Apparently most global investors aren't please with the rules the led in part to Mitt Romney's low tax rate last year.
Two-thirds of global investors say that the tax break on carried interest -- a loophole that allows private equity managers to pay a lower tax rate on the interest on certain forms of income -- is unjustified, according to a Bloomberg poll of more than 1,000 investors. The cut is partially responsible for Romney's 13.9 percent on $21.6 million, even though the top marginal tax rate is 35 percent.
Romney, who along with his wife is worth an estimated $190 to $250 million, released his 2010 tax returns earlier this week after mounting pressure from opponents, reinvigorating a debate over how much America's richest taxpayers should fork over the government.

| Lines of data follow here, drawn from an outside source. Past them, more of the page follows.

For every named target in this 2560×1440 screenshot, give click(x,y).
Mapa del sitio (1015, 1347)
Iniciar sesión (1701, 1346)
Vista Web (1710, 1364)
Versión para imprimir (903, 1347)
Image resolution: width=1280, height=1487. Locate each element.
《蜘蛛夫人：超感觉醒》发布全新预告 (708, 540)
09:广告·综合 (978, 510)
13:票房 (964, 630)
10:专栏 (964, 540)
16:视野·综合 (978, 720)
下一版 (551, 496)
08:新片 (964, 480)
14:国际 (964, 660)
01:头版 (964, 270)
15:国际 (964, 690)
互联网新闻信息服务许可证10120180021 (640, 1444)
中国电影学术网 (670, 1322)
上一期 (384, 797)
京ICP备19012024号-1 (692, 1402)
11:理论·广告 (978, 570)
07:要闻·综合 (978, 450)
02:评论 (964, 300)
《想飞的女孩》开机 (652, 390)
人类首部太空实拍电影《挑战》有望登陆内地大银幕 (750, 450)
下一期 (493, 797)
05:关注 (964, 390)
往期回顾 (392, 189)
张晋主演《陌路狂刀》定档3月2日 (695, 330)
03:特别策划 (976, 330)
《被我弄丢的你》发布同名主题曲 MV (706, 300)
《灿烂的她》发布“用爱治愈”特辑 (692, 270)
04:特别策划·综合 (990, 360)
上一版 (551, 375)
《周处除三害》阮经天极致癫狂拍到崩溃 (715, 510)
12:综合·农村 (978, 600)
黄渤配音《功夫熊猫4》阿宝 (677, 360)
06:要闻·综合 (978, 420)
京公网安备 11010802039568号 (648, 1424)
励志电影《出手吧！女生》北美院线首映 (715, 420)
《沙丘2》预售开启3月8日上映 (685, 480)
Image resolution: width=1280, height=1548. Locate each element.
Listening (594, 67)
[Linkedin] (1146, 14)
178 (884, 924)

Michigan Democrats Carl and Sander Levin announced that they're introducing legislation to close the carried interest loophole in their respective chambers, according to a separate Bloomberg report.
Romney will probably pay a tax rate of about 15.4 percent in 2011, according to his own projections, while the 13.9 percent rate he paid in 2010 is less than what someone making $500,000 is required to pay in taxes. It could be even lower. NBC news reported Thursday that Romney will revise his disclosure forms to account for additional overseas holdings.
And it's likely that Romney didn't pay any taxes on his investment income in 2009. Much of Romney's income comes from his retirement package from Bain Capital that he was likely able to offset from losses elsewhere in his portfolio, experts told The Huffington Post earlier this week.
Though the tax cuts that Romney took advantage of would probably benefit other super rich Americans, many of them don't necessarily favor keeping the loopholes in place. New York City Mayor and billionaire Michael Bloomberg said that he opposed the carried interest tax break after Romney released his tax returns, according to The New York Times. Billionaire investor Warren Buffett has also been an outspoken advocate of tax reform.
Additionally, 68 percent of millionaires said they supported increasing taxes on millionaires, according to an October survey from the Spectrum Group.